Ghost Trick: Phantom Detective [DS]

Plot Synopsis: 8/10
Ghost Trick is, at its core, a murder mystery. However, you are the victim. As your spirit leaves your body, not only do you realize that you've lost your memory, but you also learn, through the help of what appears to be a talking lamp named Ray, that you have special abilities that you can use to avert people's fates. Except your own, of course. That would be far too simple. You learn this as you witness another woman get murdered after checking your corpse for signs of life. Thus, you decide to use your newfound abilities to rewind time and avert her fate, saving her life, in the hopes that doing so may help you to learn who you are and why you were killed. Solving the mystery starts there.
I'll give the plot an 8 out of 10. It's relatively original, and it does have a few plot twists that I legitimately did not see coming at all.

Game Play: 9/10
Ghost Trick's game play is quite simple, really. The player simply has to mash the A button to get through the cutscenes between puzzles, then drag the main character's spirit from one object to another, interacting with some objects on the way, in order to get to change enough things around that a given character's fate is averted.
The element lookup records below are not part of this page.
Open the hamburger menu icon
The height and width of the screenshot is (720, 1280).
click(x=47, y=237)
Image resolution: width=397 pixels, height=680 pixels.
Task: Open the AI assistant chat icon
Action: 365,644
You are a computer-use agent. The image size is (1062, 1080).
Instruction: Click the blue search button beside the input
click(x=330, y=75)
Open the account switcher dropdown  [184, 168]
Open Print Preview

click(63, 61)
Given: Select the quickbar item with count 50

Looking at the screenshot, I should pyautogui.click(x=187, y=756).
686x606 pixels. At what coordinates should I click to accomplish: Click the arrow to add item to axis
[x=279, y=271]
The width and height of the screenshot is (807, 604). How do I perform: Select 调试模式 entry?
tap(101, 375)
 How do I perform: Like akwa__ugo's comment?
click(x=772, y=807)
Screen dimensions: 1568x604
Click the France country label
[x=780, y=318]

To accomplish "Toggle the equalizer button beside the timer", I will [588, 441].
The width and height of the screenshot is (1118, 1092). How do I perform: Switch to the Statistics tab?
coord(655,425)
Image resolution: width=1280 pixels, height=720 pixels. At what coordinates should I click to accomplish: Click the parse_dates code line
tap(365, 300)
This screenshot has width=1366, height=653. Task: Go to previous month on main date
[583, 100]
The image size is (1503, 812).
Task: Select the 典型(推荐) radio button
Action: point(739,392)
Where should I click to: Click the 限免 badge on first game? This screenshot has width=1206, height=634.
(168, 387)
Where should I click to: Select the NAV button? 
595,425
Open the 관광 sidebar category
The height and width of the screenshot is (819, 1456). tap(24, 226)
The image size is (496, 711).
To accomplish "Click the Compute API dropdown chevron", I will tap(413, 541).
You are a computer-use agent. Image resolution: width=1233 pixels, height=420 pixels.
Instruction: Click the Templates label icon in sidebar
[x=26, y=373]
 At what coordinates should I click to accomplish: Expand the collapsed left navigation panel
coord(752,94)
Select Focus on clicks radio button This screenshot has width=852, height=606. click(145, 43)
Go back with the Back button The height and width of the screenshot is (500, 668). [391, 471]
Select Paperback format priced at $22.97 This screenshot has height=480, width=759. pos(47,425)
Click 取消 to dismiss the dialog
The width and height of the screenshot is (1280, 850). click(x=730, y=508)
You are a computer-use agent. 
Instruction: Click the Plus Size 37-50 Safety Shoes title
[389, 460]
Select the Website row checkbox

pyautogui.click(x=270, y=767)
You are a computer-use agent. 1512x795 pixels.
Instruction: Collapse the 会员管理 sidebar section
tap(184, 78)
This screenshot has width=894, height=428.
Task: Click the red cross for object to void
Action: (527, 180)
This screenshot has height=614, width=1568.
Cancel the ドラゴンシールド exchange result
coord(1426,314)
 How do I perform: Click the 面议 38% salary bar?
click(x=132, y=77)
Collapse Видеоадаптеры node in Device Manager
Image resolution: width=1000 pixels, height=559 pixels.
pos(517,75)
The complexity comes from determining what exactly needs to be done in order to avert the particular character's fate in the first place.
I'll give it a 9 out of 10, for having just the right amount of simplicity and difficulty.

Graphics: 7/10
The graphics are alright. Not spectacular, but I've seen far, far worse. They're fairly simple, and have a distinctly cartoony look to them. Some characters have blue skin. Others have purple skin. It's a bit unrealistic, to say the least, but still looks interesting. Things are easy enough to read to make it through the game without too many issues.
I'll give the graphics a 7 out of 10. I'd consider them to be slightly above average.

Audio: 6/10
There is no voice acting in this game. The music, much like the graphics, are adequate, but nothing spectacular. The songs are well written, and fit the scenes, but are easily forgettable.
I'll give the audio a 6 out of 10. The music is okay, and no voice acting is better than bad voice acting, but nothing about it jumps out at me.

Overall Score: 7.5/10
This game is a lot of fun. The pace keeps you wanting to play. Each chapter is short enough to get through without it feeling tedious. The story keeps you guessing. All in all, I found the game to be entertaining, and well worth playing.